When affairs keep happening
If affairs keep occurring in your relationships, then it could be time to (without blame and with a ton of self compassion) examine any underlying limiting beliefs that you have around love.
It is said that a thing keeps happening until we learn a lesson we need to learn. Just something to consider.
Are we even supposed to be monogamous?
There are no studies that truly prove that mammals are naturally monogamous or non-monogamous. We can look at our history as primates to justify our behavior either way.
Do we have the capacity to fornicate with people outside of our primary partnership, because at heart we are just animals? Yep. Do we have the capacity to make higher functioning decisions because our brains have evolved since the time we lived in caves? Yep.

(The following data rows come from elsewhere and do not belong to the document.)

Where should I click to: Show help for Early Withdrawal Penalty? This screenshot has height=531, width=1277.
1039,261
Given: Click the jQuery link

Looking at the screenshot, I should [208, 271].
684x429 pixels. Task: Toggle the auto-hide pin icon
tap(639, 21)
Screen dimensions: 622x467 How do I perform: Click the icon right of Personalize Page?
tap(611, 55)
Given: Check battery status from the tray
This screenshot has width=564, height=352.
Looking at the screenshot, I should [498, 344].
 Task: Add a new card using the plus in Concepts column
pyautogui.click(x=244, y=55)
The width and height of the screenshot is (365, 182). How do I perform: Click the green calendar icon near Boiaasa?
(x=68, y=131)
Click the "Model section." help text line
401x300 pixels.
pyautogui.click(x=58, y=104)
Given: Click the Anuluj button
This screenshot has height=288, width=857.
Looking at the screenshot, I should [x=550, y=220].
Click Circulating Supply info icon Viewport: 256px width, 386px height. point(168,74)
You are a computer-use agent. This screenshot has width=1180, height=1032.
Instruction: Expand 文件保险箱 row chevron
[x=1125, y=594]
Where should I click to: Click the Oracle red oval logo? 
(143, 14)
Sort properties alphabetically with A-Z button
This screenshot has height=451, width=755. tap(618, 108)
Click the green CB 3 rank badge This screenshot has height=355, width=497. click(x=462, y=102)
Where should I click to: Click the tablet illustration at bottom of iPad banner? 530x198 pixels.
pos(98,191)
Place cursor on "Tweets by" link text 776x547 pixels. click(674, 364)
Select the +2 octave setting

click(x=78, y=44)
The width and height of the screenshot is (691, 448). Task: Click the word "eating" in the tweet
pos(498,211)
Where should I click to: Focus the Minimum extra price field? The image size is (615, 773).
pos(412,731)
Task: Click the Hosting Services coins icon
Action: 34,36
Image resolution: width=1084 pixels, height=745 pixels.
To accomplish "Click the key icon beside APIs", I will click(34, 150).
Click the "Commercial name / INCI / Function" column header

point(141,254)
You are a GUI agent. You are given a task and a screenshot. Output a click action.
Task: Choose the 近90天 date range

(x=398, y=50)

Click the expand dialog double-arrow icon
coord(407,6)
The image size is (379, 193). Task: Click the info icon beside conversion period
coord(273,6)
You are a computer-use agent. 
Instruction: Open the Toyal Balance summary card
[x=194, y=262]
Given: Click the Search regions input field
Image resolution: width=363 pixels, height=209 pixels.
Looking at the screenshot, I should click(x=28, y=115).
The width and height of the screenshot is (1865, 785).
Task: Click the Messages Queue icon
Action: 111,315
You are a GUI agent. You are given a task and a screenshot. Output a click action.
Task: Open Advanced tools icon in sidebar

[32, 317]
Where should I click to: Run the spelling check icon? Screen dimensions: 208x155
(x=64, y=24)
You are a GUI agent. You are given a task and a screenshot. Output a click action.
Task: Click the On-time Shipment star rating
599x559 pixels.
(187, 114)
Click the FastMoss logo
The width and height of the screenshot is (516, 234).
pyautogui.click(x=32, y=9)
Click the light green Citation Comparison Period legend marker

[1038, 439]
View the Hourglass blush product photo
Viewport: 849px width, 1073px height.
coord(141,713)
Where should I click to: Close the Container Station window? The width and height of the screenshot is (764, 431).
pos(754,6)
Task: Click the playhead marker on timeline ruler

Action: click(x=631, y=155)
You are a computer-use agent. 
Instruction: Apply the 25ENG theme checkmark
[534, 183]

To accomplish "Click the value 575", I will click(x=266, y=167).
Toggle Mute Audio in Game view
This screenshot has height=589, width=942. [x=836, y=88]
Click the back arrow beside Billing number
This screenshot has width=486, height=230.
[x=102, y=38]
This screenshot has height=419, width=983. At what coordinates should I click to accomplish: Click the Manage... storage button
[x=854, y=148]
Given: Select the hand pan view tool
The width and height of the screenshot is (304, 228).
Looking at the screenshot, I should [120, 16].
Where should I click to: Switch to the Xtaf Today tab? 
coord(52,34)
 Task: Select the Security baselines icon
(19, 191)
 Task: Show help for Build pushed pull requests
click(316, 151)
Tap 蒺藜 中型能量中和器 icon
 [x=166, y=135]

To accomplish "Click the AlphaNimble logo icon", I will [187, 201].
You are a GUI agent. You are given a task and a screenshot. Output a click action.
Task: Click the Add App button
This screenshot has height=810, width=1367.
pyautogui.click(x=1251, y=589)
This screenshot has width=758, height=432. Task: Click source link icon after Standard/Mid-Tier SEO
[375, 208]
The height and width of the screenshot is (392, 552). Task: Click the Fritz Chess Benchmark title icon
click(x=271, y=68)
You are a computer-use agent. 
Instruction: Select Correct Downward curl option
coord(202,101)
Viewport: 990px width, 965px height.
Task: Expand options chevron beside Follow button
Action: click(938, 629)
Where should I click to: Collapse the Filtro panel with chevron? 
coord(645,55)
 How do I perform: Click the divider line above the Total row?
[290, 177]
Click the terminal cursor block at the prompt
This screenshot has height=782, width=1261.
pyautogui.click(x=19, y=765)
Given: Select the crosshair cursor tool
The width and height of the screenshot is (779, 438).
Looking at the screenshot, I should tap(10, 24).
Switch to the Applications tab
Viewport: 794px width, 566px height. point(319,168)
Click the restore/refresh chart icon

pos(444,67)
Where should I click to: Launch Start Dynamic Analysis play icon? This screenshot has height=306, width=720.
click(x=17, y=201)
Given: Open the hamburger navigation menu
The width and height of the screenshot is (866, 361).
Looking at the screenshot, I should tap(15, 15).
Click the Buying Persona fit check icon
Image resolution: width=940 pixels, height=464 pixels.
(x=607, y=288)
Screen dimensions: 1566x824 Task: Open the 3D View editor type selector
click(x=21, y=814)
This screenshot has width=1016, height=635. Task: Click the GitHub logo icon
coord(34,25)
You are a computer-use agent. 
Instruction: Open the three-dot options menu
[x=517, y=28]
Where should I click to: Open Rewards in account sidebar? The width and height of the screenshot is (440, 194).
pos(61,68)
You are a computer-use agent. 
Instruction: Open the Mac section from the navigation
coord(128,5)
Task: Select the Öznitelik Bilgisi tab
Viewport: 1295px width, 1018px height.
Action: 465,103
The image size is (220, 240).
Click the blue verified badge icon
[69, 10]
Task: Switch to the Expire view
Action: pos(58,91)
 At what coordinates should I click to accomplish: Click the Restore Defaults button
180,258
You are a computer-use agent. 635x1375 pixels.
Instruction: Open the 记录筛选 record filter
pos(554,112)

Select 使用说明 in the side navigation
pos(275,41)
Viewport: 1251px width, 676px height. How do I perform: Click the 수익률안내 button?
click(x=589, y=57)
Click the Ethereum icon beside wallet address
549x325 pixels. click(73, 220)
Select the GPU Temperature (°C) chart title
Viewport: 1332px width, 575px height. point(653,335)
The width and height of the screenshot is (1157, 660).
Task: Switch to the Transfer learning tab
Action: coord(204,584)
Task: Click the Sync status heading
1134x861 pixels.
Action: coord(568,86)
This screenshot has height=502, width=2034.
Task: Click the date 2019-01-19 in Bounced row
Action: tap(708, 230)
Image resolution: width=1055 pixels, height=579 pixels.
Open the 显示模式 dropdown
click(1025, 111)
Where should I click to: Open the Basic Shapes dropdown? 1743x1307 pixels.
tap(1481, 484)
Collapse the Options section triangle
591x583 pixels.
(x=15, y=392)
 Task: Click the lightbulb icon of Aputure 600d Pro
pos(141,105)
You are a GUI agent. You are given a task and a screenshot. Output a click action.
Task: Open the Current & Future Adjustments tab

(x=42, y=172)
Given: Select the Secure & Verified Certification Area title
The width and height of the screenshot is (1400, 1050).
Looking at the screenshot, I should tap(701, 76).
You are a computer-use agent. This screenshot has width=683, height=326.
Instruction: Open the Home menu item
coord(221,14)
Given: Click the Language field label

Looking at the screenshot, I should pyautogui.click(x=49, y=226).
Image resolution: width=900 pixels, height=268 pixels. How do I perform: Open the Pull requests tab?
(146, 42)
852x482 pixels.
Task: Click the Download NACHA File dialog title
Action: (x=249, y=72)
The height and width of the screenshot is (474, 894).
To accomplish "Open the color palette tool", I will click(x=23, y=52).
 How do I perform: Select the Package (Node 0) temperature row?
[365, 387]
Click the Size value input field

It could be more accurate to say monogamy is challenging for the average person (we are just too terrible at choosing partners, and lovers too for that matter). But hey, who ever aspires to be average?
Changing the way our relationships are defined
A new category of relationship is emerging – the polyamorous – where couples choose to define their own structural forms of monogamy.
Traditionally referred to as an ‘open relationship’, sexual fidelity is not what keeps these relationships monogamous, but rather it is the emotional connection that defines the monogamy.
Couples in these types of relationship, which comprise around 4-5% of the heterosexual population, report greater relationship satisfaction than more traditional couples. They have less jealousy, and more exciting and satisfying sex lives. It is not clear if these couples are in general less jealous and were more sexual before they negotiated their open relationships.
What does a long-term relationship have to offer?
Whether sexually exclusive or not, relationships can be amazing experiences for helping us to learn and grow at an accelerated rate. Our intimate relationships work as mirrors for one another, allowing an opportunity for self-awareness, and allowing each person involved to experience progressively deeper levels of love through the building of trust and intimacy. That’s a key benefit of committing to a long-term relationship.
Committing to one person for an extended period of time can even allow us to experience higher states of awareness. On the flip side of that, the trusted space can become a space of dull, uninspired love for people who are not being conscious of their wants and needs.